Many now recognise that climate change poses financial risks to companies, investors and to the financial system as a whole, while the transition to a low carbon world will throw up big investment opportunities. Many of the large institutions, meanwhile, are mapping out their carbon footprint across every company in the portfolio as they move towards lower carbon investing.

Why have institutional investors become so active now, especially those such as BlackRock and Vanguard that had supported the ExxonMobil board over previous climate change resolutions? On many big governance issues, such as curbing excessive boardroom pay, constraining over-dominant chief executives or policing conflicts of interest, the institutions are serial underperformers. Part of the answer is that transparent voting puts pressure on fund managers. The likes of BlackRock point out that they have engaged with ExxonMobil for years and that their patience simply ran out. Their competitors suspect that they were feeling exposed and worried about losing current clients when ESG issues have become mainstream investor concerns.
Socially Responsible Investing Isn't Just for Cranks
There's a frustrating terminological imprecision in the phrases "shareholder activist" and "activist shareholder." There are two quite separate kinds of activist:
  1. One kind wants companies to make more money by being meaner: They call for efficiencies, stock buybacks, mergers, less spending on perks, etc. This stuff is often stereotyped as enriching shareholders at the expense of workers and other stakeholders, and as harming long-term value by focusing on short-term stock-price results.
  2. The other kind wants companies to make less money but be nicer: They call for more social responsibility or environmental studies or other things that might reduce returns on investment (at least in the short term) but achieve broader social goals.
[...]

But that is changing as enormous pension funds have become more interested in environmental and social issues. There is an opening for type-2 activism as a business, for activist funds focused not on economic efficiency but on long-term environmental and social stewardship... Jana's first project in this vein is to join with the California State Teachers' Retirement System to badger Apple Inc. "to develop new software tools that would help parents control and limit phone use more easily and to study the impact of overuse on mental health."

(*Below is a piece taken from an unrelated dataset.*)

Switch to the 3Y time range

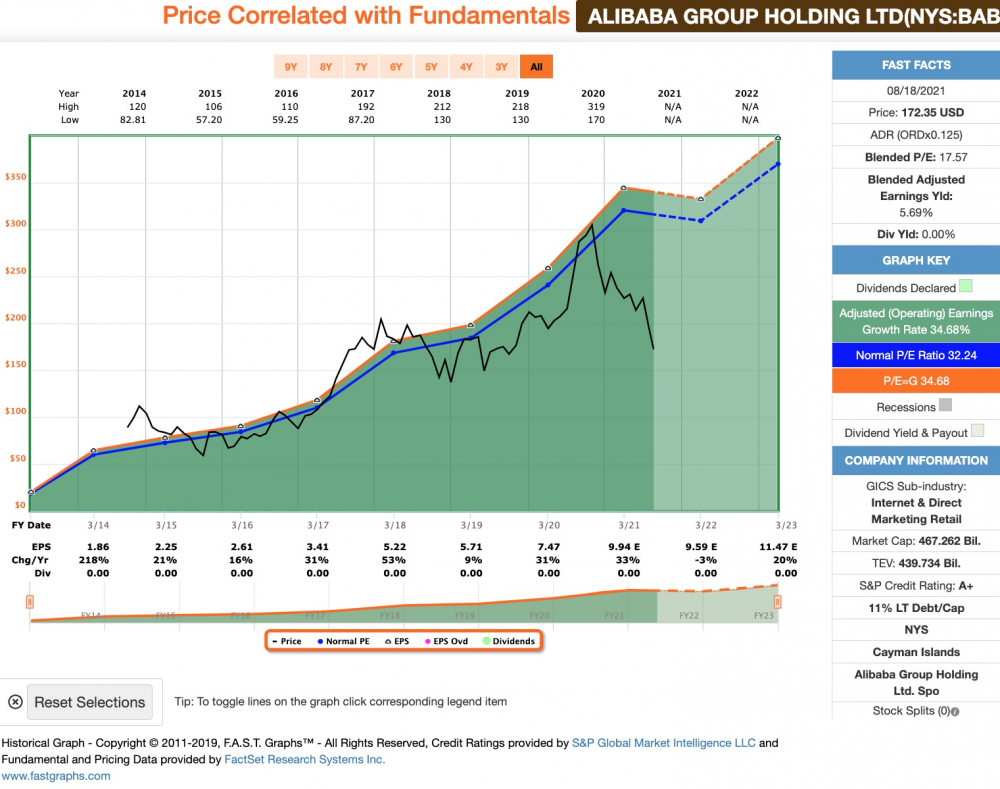pyautogui.click(x=501, y=67)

...there aren't too many social-responsibility activists with actual activism skills, so it makes sense for Jana to step in to meet the demand... Calstrs and other big influential public pension funds tend to be fond of type-2 social-and-environmental activism without necessarily having much love for type-1 breakups-and-buybacks activists. This fund could bridge the gap: If you work closely with people like Calstrs to keep iPhones out of the hands of children, they might be more inclined to vote with you on your next proxy fight demanding that a company break itself up.